In both cases I did not get any over-temperature warnings from Marlin. I would say 1.4A is the limit on convection heat dissipation of this board in this configuration.
The Seek camera has around +/ – 5C accuracy.
I did one last test at 1.8A RMS. This was on the extreme side of the capabilities of the board. The temperature of the driver kept climbing slowly. Once it reached around 75C on the top I got an overheat alarm in Marlin, so I turned the power off.
I’m confident with some active cooling the driver would be able to run at this setting, because it took quite some time to get to the alarm.
Good news first: I managed to get one motor moving with a simple Arduino sketch.
I’m starting to hate QFN packages with a passion. I spent a whole afternoon trying to re-work two pesky drivers. The chips would not communicate via the UART port, no matter what I tried. Finally traced the issue to a bad solder joint on the QFN package and boy these are hard to spot. Simply re-heating the drivers and re-positioning was not enough, I had to remove the chip, add more solder paste, melt it, then re-insert the chip, wipe the excess solder with a soldering iron and finally re-flow the chip one more time. Complete and total PITA.
To top it off this destroys any near by plastic connectors, so now I have the drivers in-place but have to re-solder the connectors back. This would be an endeavor for the next week.
Now all 5 steppers are communicating with the MCU reliably. I had to add support for half-duplex mode to the stm32duino core. The proposed changes are still pending, but I verified that the TMCStepper library is able to communicate with the drivers.
This took me whole day. Working with QFN drivers is plain PITA. It does look good though. I just hope it works.

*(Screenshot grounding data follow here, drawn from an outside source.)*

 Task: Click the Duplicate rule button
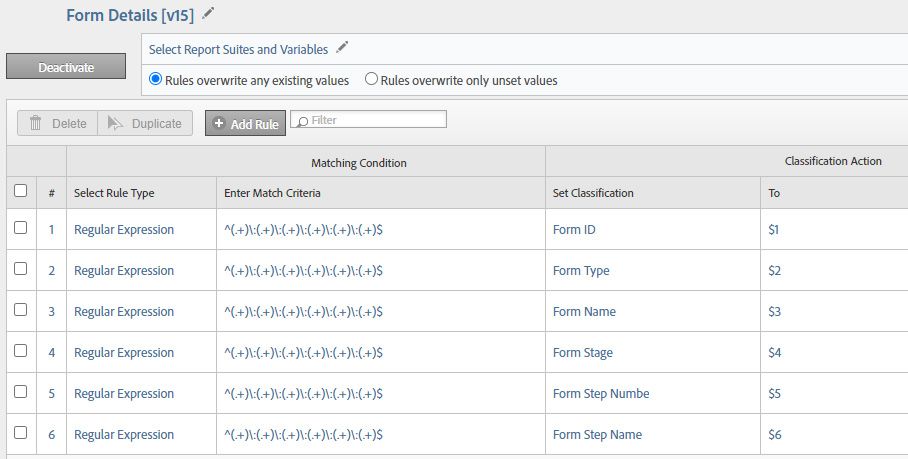coord(145,123)
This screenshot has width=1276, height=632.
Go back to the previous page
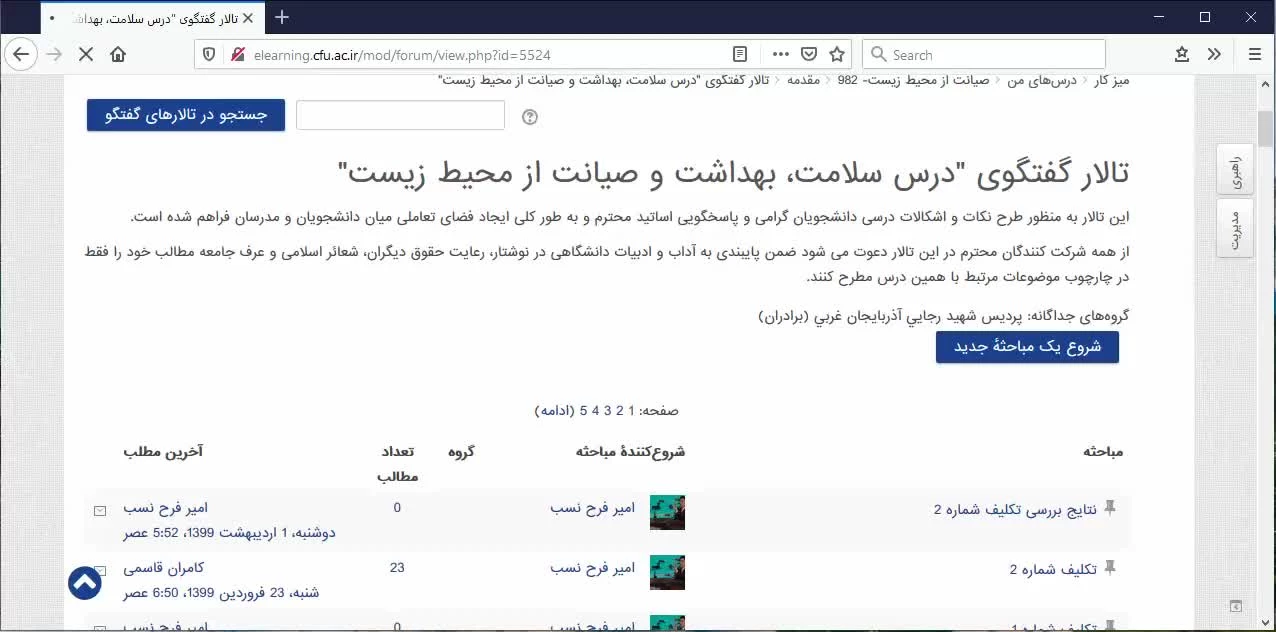tap(21, 55)
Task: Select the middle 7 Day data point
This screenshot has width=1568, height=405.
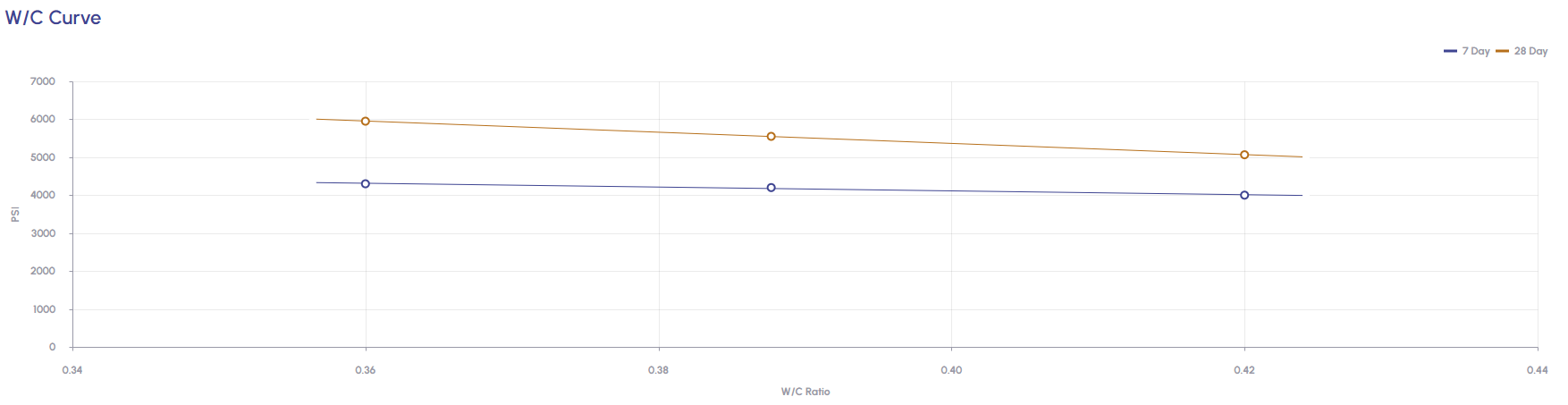Action: tap(771, 188)
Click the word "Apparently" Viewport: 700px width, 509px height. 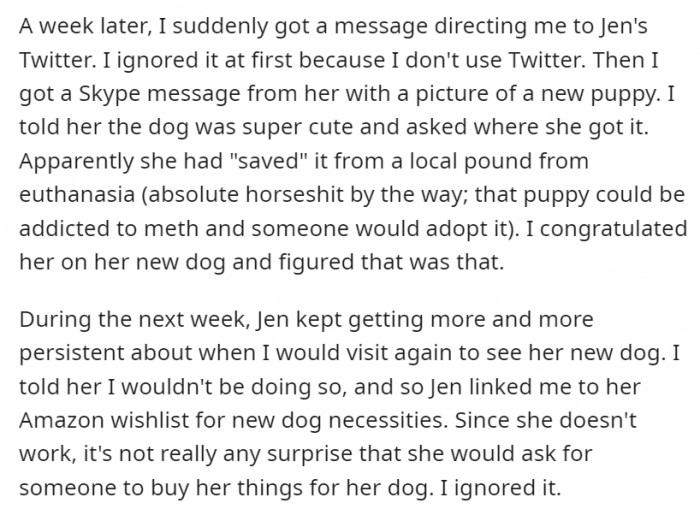click(76, 161)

I finally figured out how to wash most of the flux from the board. It is still not perfect, but looks really good.
I have another revision with 3 fuses. I figured that one fuse for both motors and extruder heaters may be too taxing. In my latest design I have one 15A fuse for the heated bed; one 10A fuse for the extruder heaters and one more 10A fuse for the rest of the electronics.
I maintain a separate fork of Marlin with some tweak that enabled features specifically for the PRNTRBoard. The code is located in github.com .

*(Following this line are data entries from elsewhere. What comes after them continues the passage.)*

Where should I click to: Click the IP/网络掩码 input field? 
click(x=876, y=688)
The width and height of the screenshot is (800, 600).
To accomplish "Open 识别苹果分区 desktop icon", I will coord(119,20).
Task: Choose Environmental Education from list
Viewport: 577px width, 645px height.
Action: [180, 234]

Last weekend I spent some time adding some minor, but useful updates. First I finally got to enable support for the sd-card reader on the Nucleo-F407 board. It took a while because typically Marlin uses SPI to communicate with the sd-card. However the STM32 has much better hardware module (SDIO) which allows excellent transfer speed.

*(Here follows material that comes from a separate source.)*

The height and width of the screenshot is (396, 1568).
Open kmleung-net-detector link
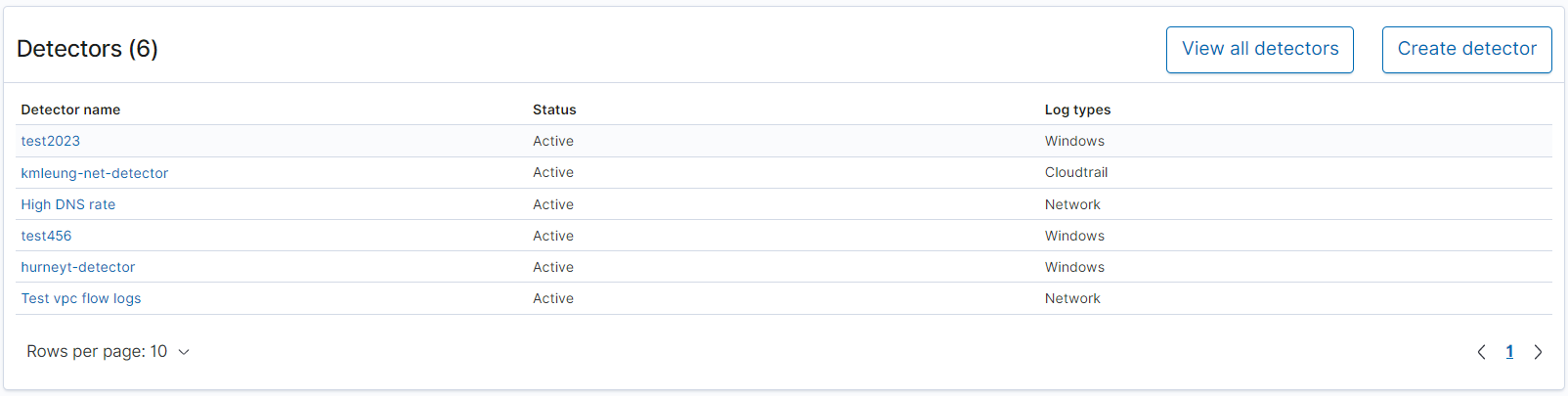coord(95,173)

So it took some time to research what is the simplest way to add SDIO support to the Marlin firmware. There was already support for the STM32F1 series CPU, but it was written using a deprecated library (libmaple). Long story short it is working fine now. The code is in the f407 branch.
The second feature I wanted to enable is the ability to store the printer settings. Usually this is accomplished using I2C or SPI EEPROM chip. Alas I did not add one to the Nucleo-F407 board. I added an SPI flash instead.
The difference is small but significant. EEPROM chips are small, but can sustain millions of data re-writes. In contrast SPI flash chips are relatively large (the one I use is 2MB), but can only support around 100k re-write cycles.
There were two possible approaches, one use the sd-card as storage. This was already supported in the Marlin firmware, so I simply ported to code. The disadvantage is that it depends on the presence of an sd-card in the slot.
The second approach is called wear leveling – using the fact that I have relatively large storage and spread the writing operations across many locations in the chip. This way if I spread the write operation evenly across 100 separate locations I’ll achieve 10 million re-write cycles.
The error leveling code is relatively simple. For the curious you can find the changes here.
Next I finally decider to make a converter board for RAMPS style LCD controller modules. The files are checked in the main PRNTRBoard github repository. I placed and order for a few prototypes – they should be arriving in a week or so.